The interior of the court house, seen 2014, has plain cornicing to hall and a plastered barrel vaulted ceiling to courtroom.

4-pane glazing in timber sash and case windows to court house. Predominantly 12-pane glazing in timber sash and case windows to former prison/police offices. Grey slate roofs with stone ridges and stone skews. Predominantly cast iron rainwater goods.

Low rubble boundary walls with ridged ashlar cope along Palace Road and Watergate Street. Square-plan ashlar gatepiers with pyramidal caps to Palace Road entrance with spear-headed cast iron railings.

Statement of Interest

Kirkwall Sheriff Court including former prison/police station is an important civic building in its local setting and a rare surviving example of a combined prison and court house, which was built at the tail-end of the first wave of court house building following the Sheriff Court Houses (Scotland) Act of 1860. The building is a late work of the eminent Scottish architect David Bryce (1803-1876) in a modest Baronial style and was completed by his nephew, John, in 1877 with some proposed features including a tower and attic storey omitted from the final design. On completion in 1877, the Kirkwall Court House was described in the Orkney Herald as being in 'the old Scottish style with slight ornamentation'.

In 1860 David Bryce was commissioned to survey the remains of Earl Patrick's Palace (Scheduled Monument) to the south of St. Magnus Cathedral, with a view to restoring it to function as the town hall and court house. The plan was eventually shelved due to a combination of factors including expense and prison authority concerns regarding the housing of a new prison within an old building. Plans for a new court house building in the grounds of the Earl's Palace were put forward by Bryce around 1873.

RECORDS FOR THE EXERCISE
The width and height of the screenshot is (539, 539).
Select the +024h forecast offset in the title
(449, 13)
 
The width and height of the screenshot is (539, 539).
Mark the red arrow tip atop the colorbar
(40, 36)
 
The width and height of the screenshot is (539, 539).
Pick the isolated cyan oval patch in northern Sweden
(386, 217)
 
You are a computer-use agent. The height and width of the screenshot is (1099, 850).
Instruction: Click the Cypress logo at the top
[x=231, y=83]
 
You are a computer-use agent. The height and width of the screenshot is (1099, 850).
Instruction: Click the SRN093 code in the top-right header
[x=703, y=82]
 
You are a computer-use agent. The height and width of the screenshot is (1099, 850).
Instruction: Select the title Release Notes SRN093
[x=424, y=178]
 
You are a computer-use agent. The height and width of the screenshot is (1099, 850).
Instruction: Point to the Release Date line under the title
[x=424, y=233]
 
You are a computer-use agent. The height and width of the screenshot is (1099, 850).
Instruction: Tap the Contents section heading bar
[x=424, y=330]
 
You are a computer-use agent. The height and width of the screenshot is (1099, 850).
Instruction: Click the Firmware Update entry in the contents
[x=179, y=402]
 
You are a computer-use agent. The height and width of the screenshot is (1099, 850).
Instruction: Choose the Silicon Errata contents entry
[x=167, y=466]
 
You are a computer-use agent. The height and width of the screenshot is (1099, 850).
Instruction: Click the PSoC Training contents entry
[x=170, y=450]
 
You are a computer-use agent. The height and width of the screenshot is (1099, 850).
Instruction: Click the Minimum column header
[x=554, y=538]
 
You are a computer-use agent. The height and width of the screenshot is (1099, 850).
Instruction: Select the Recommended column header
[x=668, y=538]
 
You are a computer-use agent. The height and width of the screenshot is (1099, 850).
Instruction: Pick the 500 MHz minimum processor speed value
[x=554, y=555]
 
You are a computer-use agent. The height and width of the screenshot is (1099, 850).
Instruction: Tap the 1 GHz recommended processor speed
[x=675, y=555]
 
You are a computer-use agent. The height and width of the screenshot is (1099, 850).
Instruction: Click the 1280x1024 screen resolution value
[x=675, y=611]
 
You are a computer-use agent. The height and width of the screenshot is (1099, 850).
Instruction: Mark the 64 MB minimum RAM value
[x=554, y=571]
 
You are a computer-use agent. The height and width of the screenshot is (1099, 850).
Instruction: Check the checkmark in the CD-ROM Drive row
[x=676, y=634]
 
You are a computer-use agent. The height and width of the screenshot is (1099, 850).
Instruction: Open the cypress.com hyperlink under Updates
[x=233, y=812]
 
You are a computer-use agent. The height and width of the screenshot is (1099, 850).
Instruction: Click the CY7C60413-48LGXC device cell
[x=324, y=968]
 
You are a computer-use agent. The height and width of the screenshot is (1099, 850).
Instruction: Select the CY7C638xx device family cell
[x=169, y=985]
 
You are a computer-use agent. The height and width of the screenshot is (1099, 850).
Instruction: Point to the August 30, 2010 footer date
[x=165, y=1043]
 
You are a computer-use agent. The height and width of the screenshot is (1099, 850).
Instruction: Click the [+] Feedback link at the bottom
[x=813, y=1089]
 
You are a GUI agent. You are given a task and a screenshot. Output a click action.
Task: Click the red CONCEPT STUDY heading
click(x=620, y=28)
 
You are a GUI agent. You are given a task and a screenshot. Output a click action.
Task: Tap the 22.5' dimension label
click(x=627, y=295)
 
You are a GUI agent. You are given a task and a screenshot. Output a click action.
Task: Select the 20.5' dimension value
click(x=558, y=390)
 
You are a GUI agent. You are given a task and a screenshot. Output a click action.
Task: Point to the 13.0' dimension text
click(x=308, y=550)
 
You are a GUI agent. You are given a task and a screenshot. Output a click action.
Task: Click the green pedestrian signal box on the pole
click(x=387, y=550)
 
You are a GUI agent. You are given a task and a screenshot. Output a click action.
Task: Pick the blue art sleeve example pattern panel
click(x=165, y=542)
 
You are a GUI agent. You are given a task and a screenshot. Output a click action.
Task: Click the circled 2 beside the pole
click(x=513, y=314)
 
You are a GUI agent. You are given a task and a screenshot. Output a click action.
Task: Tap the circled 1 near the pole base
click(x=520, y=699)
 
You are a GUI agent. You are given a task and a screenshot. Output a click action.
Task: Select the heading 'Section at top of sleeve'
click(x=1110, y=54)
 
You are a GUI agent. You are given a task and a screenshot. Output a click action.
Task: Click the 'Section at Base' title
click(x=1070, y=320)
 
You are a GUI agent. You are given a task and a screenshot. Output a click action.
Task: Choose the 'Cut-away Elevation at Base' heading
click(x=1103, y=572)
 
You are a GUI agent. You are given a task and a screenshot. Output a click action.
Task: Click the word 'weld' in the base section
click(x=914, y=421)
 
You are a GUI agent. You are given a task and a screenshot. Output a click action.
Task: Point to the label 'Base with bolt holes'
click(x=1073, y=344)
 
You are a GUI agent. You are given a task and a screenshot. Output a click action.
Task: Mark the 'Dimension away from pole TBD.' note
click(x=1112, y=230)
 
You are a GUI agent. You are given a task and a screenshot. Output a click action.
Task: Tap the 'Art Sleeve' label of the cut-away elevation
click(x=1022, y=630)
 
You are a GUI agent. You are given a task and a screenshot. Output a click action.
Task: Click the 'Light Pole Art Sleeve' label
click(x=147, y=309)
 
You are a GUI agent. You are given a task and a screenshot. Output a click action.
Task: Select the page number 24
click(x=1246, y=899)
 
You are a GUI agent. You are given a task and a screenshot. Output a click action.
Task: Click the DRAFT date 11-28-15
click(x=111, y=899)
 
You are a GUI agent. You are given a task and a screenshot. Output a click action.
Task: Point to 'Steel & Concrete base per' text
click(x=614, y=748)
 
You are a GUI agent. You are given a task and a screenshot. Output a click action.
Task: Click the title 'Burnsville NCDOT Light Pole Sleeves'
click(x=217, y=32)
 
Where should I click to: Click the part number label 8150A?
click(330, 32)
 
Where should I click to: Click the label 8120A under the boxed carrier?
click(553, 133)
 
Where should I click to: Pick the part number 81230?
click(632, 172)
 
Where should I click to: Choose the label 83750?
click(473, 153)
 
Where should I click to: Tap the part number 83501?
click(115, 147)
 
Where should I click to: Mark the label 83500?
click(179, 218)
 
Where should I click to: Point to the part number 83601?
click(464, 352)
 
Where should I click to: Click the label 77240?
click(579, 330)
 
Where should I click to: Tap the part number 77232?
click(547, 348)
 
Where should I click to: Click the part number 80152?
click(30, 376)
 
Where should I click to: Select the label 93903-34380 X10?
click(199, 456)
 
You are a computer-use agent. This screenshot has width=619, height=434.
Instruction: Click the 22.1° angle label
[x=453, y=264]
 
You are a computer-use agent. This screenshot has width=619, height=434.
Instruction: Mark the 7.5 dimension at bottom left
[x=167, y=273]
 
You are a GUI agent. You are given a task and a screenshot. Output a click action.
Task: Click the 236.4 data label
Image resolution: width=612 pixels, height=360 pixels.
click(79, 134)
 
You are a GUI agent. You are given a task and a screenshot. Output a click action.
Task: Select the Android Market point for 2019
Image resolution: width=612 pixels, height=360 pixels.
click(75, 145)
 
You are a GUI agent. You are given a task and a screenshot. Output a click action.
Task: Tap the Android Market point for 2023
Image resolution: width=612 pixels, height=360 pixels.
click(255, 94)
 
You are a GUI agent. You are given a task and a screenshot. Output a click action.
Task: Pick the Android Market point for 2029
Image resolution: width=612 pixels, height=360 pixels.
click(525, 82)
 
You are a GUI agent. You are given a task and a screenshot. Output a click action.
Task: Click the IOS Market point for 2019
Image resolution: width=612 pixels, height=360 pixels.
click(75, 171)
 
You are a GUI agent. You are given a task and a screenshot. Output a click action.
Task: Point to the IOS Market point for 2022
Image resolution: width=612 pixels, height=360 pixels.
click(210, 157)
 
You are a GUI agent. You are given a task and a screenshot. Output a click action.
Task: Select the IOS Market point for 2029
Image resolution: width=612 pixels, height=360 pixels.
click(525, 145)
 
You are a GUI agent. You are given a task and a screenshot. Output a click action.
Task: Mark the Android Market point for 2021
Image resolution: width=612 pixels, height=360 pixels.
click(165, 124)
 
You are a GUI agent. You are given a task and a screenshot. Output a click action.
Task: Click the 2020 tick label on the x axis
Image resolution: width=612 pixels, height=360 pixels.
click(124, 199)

TASK INSTRUCTIONS
1. Pull out every line of the records that contains the string "heading", treating case as significant.
2. Carry on the description of Kirkwall Sheriff Court from the point where the text stops.

RESULTS OF THE EXERCISE
1.
Instruction: Tap the Contents section heading bar
Task: Click the red CONCEPT STUDY heading
Task: Select the heading 'Section at top of sleeve'
Task: Choose the 'Cut-away Elevation at Base' heading

2.
Bryce died on May 7th 1876 and his nephew, John Bryce, took over the commission. The building was opened on 27 August 1877. The building has more recently been refurbished with the former police office and prison block currently (2015) in use as a dental practice.

The development of the court house as a building type in Scotland follows the history of the Scottish legal system and wider government reforms. The majority of purpose-built court houses were constructed in the 19th century as by this time there was an increase in the separation of civic, administrative and penal functions into separate civic and institutional buildings, and the resultant surge of public building was promoted by new institutional bodies. The introduction of the Sheriff Court Houses (Scotland) Act of 1860 gave a major impetus to the increase and improvement of court accommodation and the provision of central funding was followed by the most active period of sheriff court house construction in the history of the Scottish legal system, and many new court houses were built or reworked after this date.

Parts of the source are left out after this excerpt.